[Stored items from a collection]
--- START ---
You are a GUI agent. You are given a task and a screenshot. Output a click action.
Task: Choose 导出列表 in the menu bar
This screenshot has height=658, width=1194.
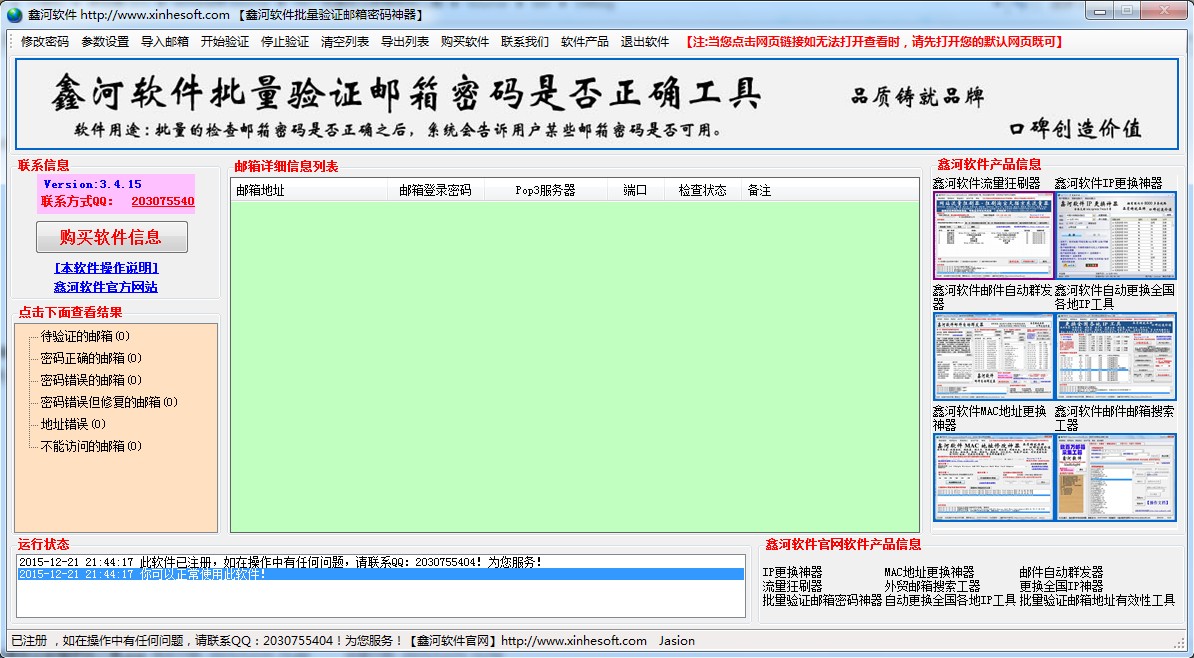(405, 42)
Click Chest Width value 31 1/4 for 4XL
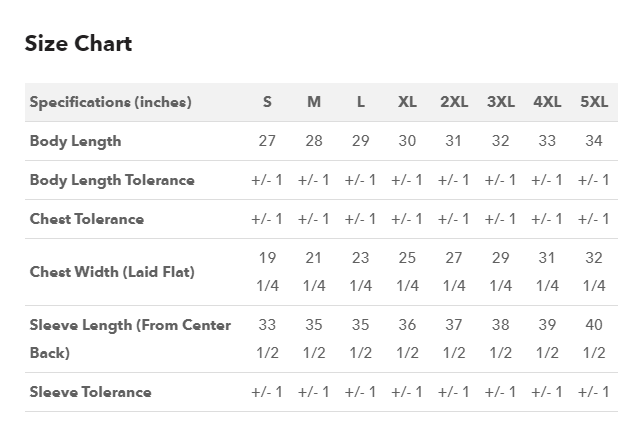Viewport: 638px width, 437px height. [547, 271]
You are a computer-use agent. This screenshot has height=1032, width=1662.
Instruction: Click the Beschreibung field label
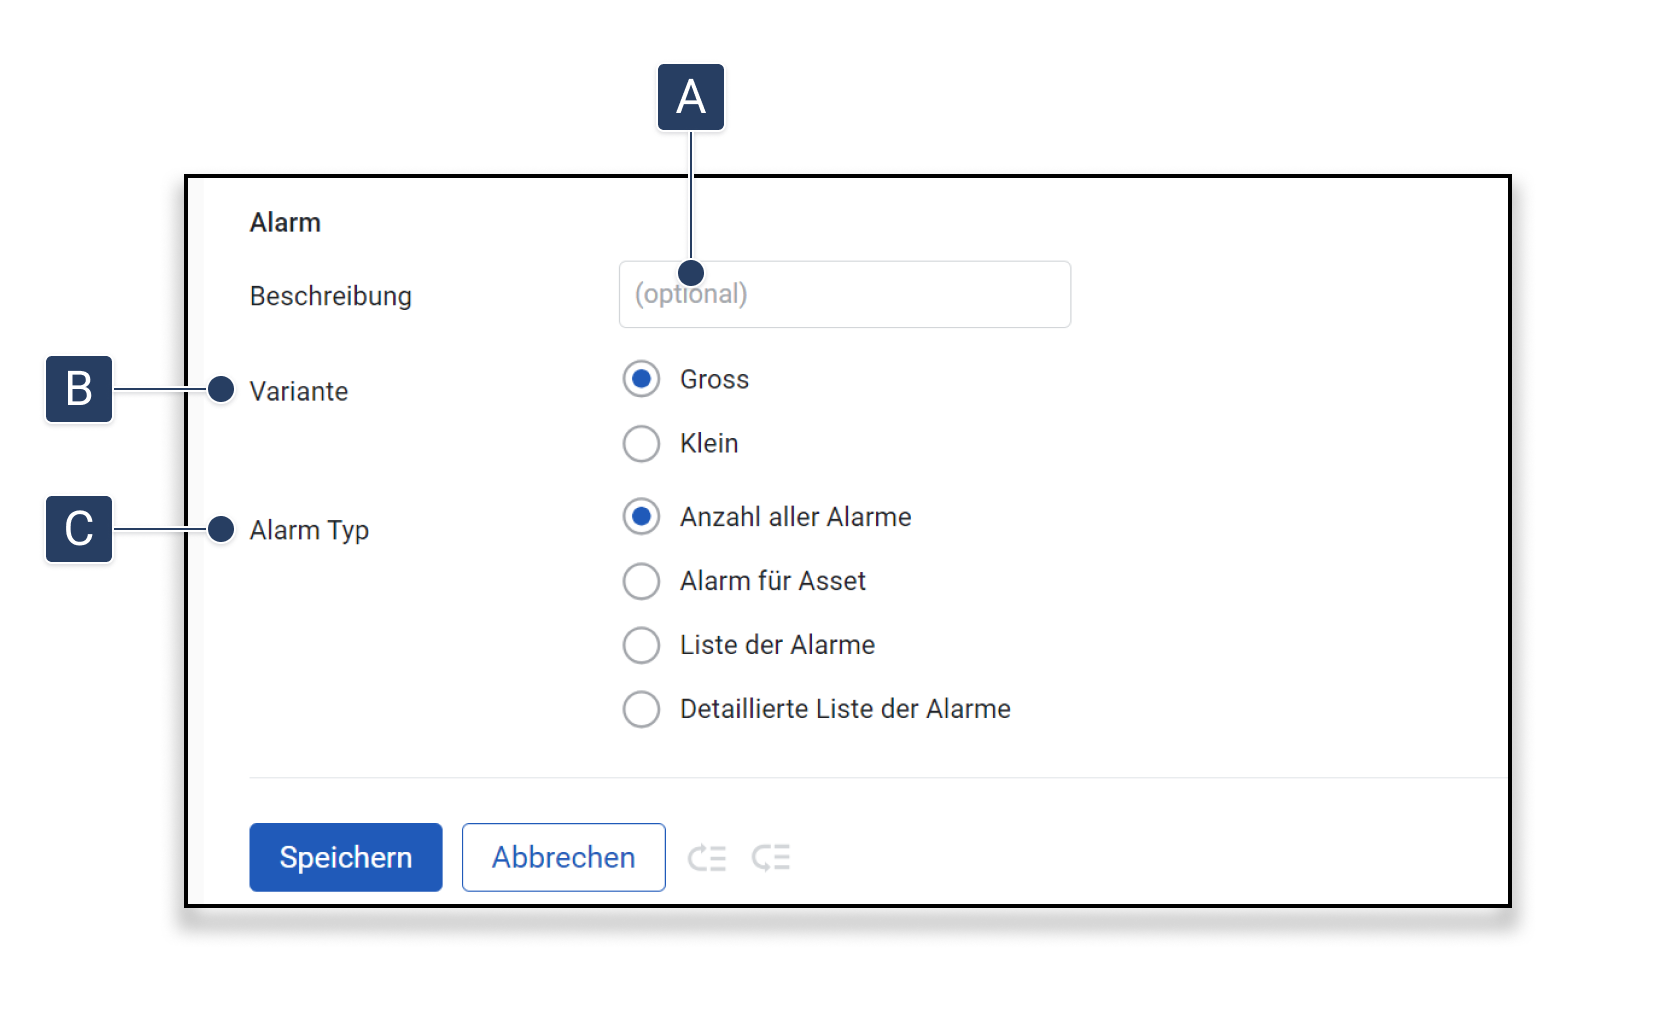[330, 296]
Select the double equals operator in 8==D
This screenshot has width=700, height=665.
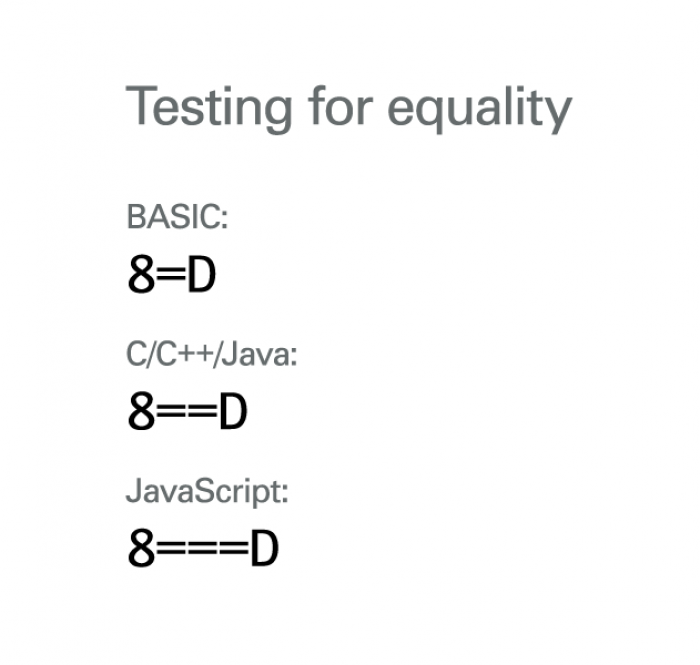(x=187, y=411)
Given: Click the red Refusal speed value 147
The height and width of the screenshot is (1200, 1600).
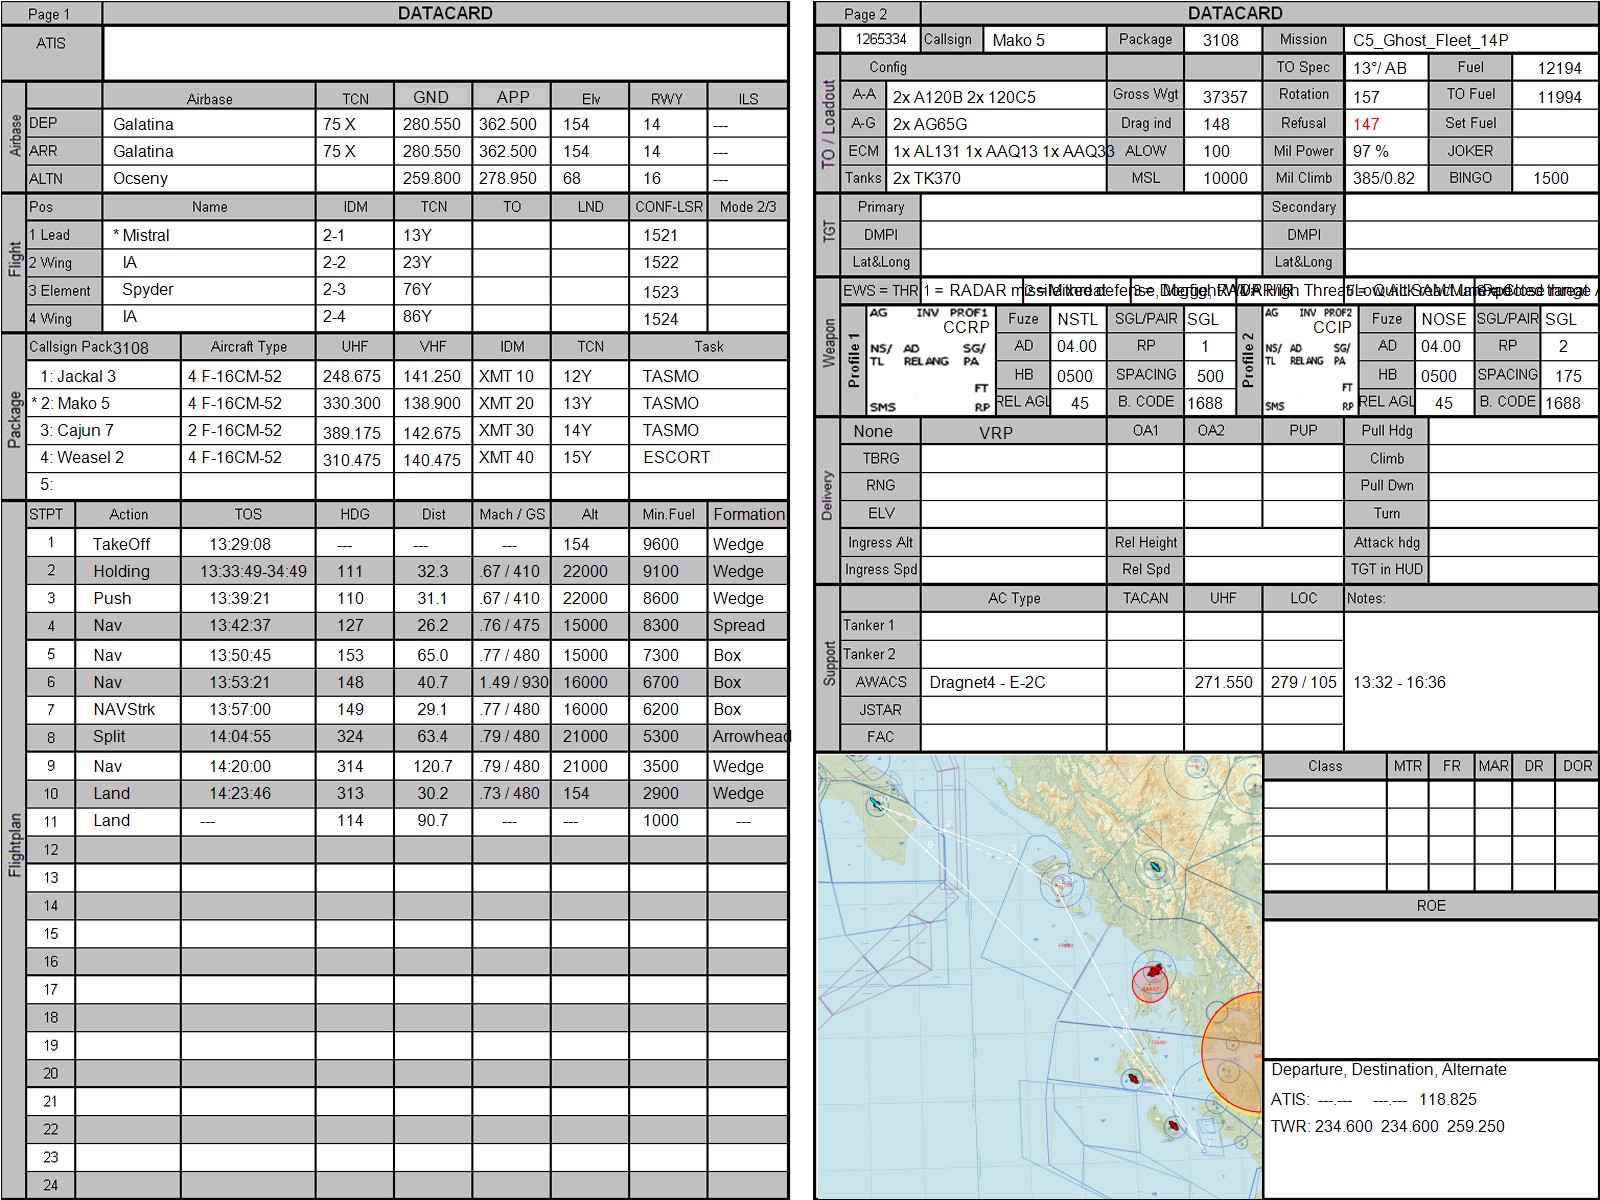Looking at the screenshot, I should pyautogui.click(x=1366, y=124).
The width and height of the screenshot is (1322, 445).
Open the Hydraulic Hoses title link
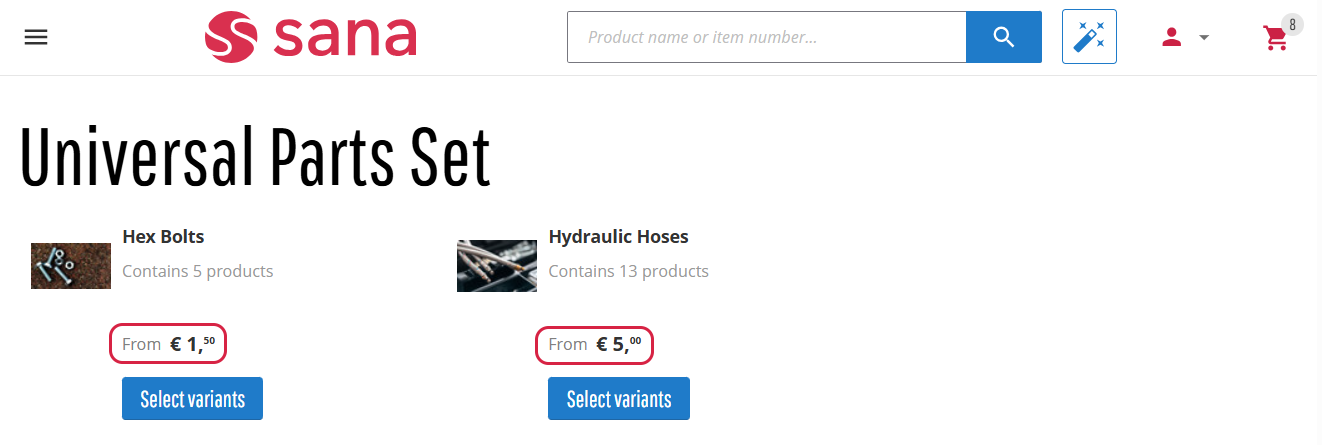(x=618, y=237)
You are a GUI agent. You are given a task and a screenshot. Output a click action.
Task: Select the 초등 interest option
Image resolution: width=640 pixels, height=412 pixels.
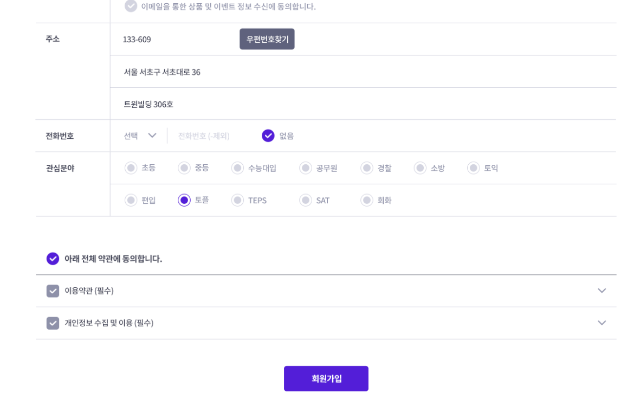coord(131,168)
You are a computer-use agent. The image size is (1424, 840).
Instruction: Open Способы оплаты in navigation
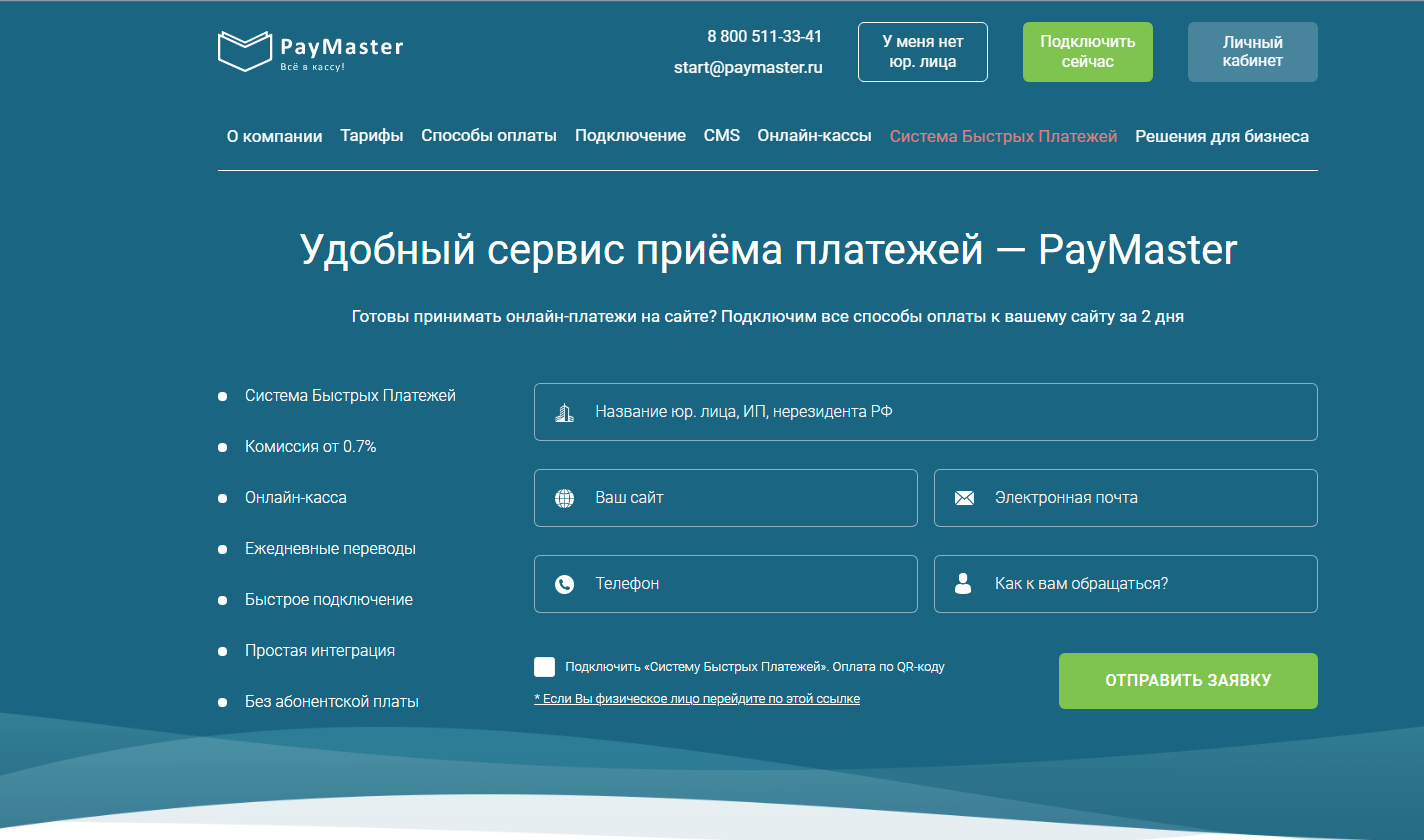tap(489, 136)
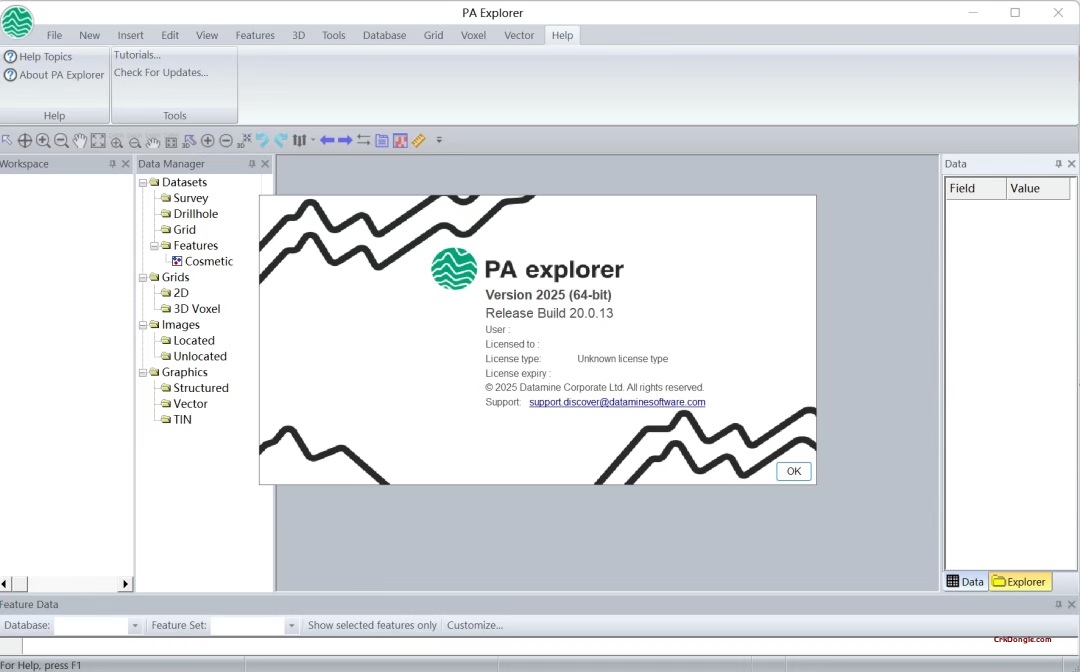Select the Zoom In tool
Viewport: 1080px width, 672px height.
click(x=43, y=140)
--- END ---
WHAT THE TASK REQUIRES: The reply must hold each line of the records verbatim and no pictures.

SOLVED PROBLEM:
You are a GUI agent. You are given a task and a screenshot. Output a click action.
Task: Choose 导出列表 in the menu bar
This screenshot has height=658, width=1194.
(405, 42)
Click Chest Width value 31 1/4 for 4XL
Viewport: 638px width, 437px height. [547, 271]
You are a computer-use agent. This screenshot has height=1032, width=1662.
Instruction: Click the Beschreibung field label
[330, 296]
Select the double equals operator in 8==D
This screenshot has width=700, height=665.
(x=187, y=411)
Given: Click the red Refusal speed value 147
The height and width of the screenshot is (1200, 1600).
Looking at the screenshot, I should pyautogui.click(x=1366, y=124).
The width and height of the screenshot is (1322, 445).
Open the Hydraulic Hoses title link
(x=618, y=237)
You are a GUI agent. You are given a task and a screenshot. Output a click action.
Task: Select the 초등 interest option
Image resolution: width=640 pixels, height=412 pixels.
coord(131,168)
You are a computer-use agent. The image size is (1424, 840).
Instruction: Open Способы оплаты in navigation
tap(489, 136)
Select the Zoom In tool
Viewport: 1080px width, 672px height.
click(x=43, y=140)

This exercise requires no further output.